Tunisia’s constitutional bill questioned: President Said urges vote in favour despite criticism

Tunisian President Kais Said today urged citizens to vote in favor of his constitutional project in the referendum on July 25 and whose text has been criticized by the heads of the national consultative body – created a month earlier to draft the draft – for its authoritarian drift.
“Say yes to prevent the disintegration of the state and realize the goals of the revolution. There will be no more misery, terrorism, famine, injustice and pain,” the president defended in a three-page letter addressed to the nation, in which he insisted that “history will not go back.”
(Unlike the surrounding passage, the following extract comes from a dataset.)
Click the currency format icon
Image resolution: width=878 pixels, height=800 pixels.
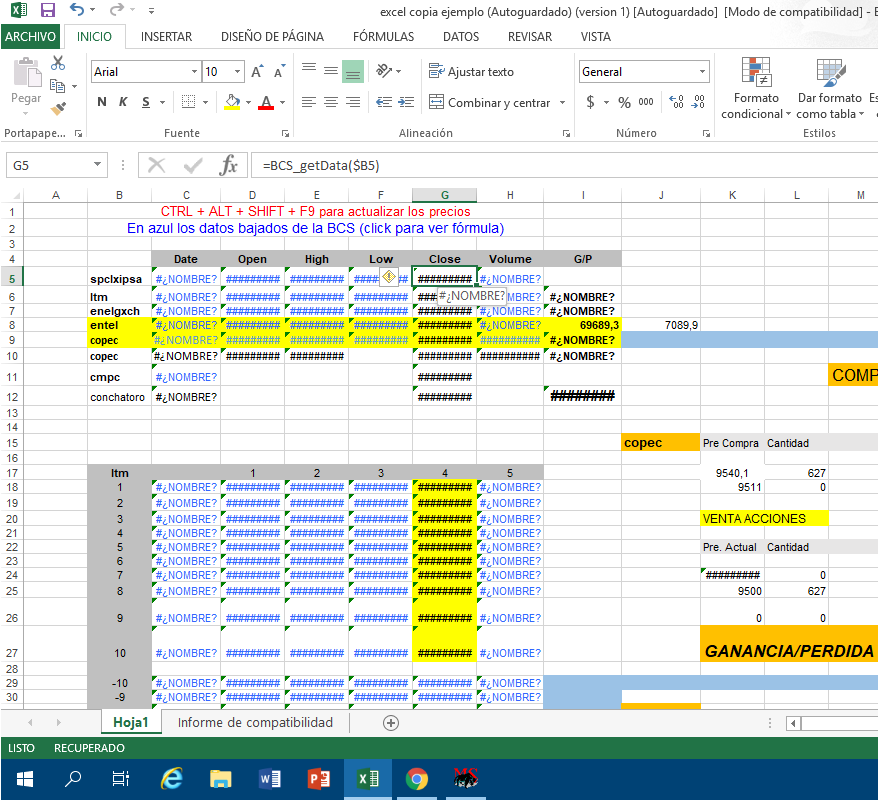point(591,101)
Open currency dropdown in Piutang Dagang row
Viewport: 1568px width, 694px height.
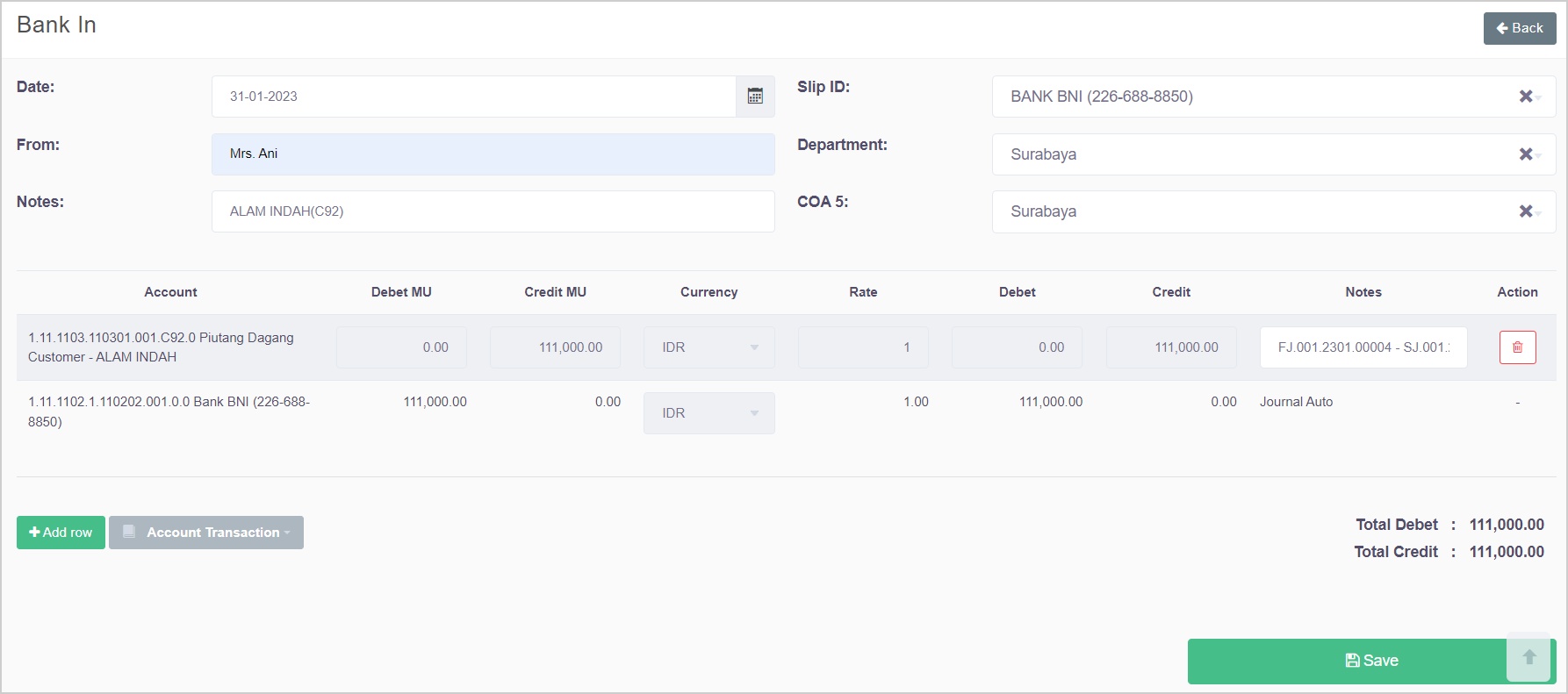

He also stressed the “need” for a new Magna Carta – to replace the one of 2014, suspended since September – after the political class of the last decade enacted laws “that served personal interests and did not respond to the popular demands of the 2011 revolution that ended the dictatorship of Zin El Abidine Ben Ali.”
“Those who try to conspire by saying that the constitutional project prepares the return to tyranny have not bothered to read all the articles and laws,” Said replied to his detractors.
Two days earlier, the president of the consultative body, the jurist Sadok Belaid, denounced in another letter that the draft, delivered on June 20, was modified in its entirety, which could “open the doors to a dictatorial regime.”
According to the final text, published in the Official State Gazette, the legislative power will be composed of the Parliament and a new chamber called the National Regional and Territorial Council, both with very limited prerogatives. In addition, it grants the power to appoint judges and introduces an article to decree a state of emergency without any of the other powers being able to question this decision.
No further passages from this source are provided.